◆ **Goal of the exercise**
Copy out again, in full, every entry from the line with "Newsletter (100, 459)" through the line with "#Где купить (30, 441)", and offset the coordinates in each answer by adding 96 to every number.

BEGIN Information given

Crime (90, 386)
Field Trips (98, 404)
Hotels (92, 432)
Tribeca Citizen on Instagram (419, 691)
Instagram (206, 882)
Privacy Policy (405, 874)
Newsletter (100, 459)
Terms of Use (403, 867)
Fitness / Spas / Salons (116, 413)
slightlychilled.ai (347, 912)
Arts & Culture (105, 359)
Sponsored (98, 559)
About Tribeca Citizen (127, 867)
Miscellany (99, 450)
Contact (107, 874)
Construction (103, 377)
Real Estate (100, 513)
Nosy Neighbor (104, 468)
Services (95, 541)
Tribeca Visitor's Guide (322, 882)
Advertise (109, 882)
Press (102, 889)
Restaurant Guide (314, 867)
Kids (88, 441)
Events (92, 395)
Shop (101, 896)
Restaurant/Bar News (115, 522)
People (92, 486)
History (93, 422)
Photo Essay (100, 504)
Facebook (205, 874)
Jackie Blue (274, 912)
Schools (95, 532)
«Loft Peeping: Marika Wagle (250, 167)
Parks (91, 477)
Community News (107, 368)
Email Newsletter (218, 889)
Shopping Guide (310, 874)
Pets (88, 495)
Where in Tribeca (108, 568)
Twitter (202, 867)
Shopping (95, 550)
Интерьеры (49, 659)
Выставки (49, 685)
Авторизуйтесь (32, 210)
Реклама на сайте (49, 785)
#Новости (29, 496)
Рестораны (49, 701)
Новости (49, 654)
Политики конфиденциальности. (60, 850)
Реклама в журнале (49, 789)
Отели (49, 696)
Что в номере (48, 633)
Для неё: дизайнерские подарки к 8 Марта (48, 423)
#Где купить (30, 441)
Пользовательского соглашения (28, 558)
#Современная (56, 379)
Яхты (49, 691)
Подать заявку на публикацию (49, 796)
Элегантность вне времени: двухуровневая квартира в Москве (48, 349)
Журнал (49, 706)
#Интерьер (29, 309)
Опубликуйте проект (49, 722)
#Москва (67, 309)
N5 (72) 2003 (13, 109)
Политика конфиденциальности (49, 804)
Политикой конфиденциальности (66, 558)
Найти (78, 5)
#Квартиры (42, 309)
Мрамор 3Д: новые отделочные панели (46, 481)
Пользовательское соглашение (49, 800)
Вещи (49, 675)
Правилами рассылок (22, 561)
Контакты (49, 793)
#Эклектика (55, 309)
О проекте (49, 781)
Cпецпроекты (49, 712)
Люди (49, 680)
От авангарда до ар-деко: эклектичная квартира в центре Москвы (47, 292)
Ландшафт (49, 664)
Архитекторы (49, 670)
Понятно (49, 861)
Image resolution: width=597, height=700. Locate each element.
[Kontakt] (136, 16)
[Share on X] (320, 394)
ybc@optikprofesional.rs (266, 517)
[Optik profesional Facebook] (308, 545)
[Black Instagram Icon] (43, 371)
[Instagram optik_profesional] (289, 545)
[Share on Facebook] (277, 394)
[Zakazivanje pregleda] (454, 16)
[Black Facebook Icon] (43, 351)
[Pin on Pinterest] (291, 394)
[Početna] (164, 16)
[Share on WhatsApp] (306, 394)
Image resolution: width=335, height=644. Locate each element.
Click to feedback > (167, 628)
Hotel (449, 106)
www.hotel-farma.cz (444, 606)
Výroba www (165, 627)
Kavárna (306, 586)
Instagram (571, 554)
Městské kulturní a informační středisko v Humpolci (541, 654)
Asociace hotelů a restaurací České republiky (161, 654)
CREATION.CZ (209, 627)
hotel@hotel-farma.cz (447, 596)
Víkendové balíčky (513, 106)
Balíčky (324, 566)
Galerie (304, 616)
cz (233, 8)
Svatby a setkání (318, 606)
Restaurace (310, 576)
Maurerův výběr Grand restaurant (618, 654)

END Information given

◆ **The response**
Newsletter (196, 555)
Terms of Use (499, 963)
Fitness / Spas / Salons (212, 509)
slightlychilled.ai (443, 1008)
Arts & Culture (201, 455)
Sponsored (194, 655)
About Tribeca Citizen (223, 963)
Miscellany (195, 546)
Contact (203, 970)
Construction (199, 473)
Real Estate (196, 609)
Nosy Neighbor (200, 564)
Services (191, 637)
Tribeca Visitor's Guide (418, 978)
Advertise (205, 978)
Press (198, 985)
Restaurant Guide (410, 963)
Kids (184, 537)
Events (188, 491)
Shop (197, 992)
Restaurant/Bar News (211, 618)
People (188, 582)
History (189, 518)
Photo Essay (196, 600)
Facebook (301, 970)
Jackie Blue (370, 1008)
Schools (191, 628)
«Loft Peeping: Marika Wagle (346, 263)
Parks (187, 573)
Community News (203, 464)
Email Newsletter (314, 985)
Shopping Guide (406, 970)
Pets (184, 591)
Where in Tribeca (204, 664)
Twitter (298, 963)
Shopping (191, 646)
Интерьеры (145, 755)
Выставки (145, 781)
Авторизуйтесь (128, 306)
Реклама на сайте (145, 881)
#Новости (125, 592)
Рестораны (145, 797)
Новости (145, 750)
Политики конфиденциальности. (156, 946)
Реклама в журнале (145, 885)
Отели (145, 792)
Что в номере (144, 729)
Для неё: дизайнерские подарки к 8 Марта (144, 519)
#Где купить (126, 537)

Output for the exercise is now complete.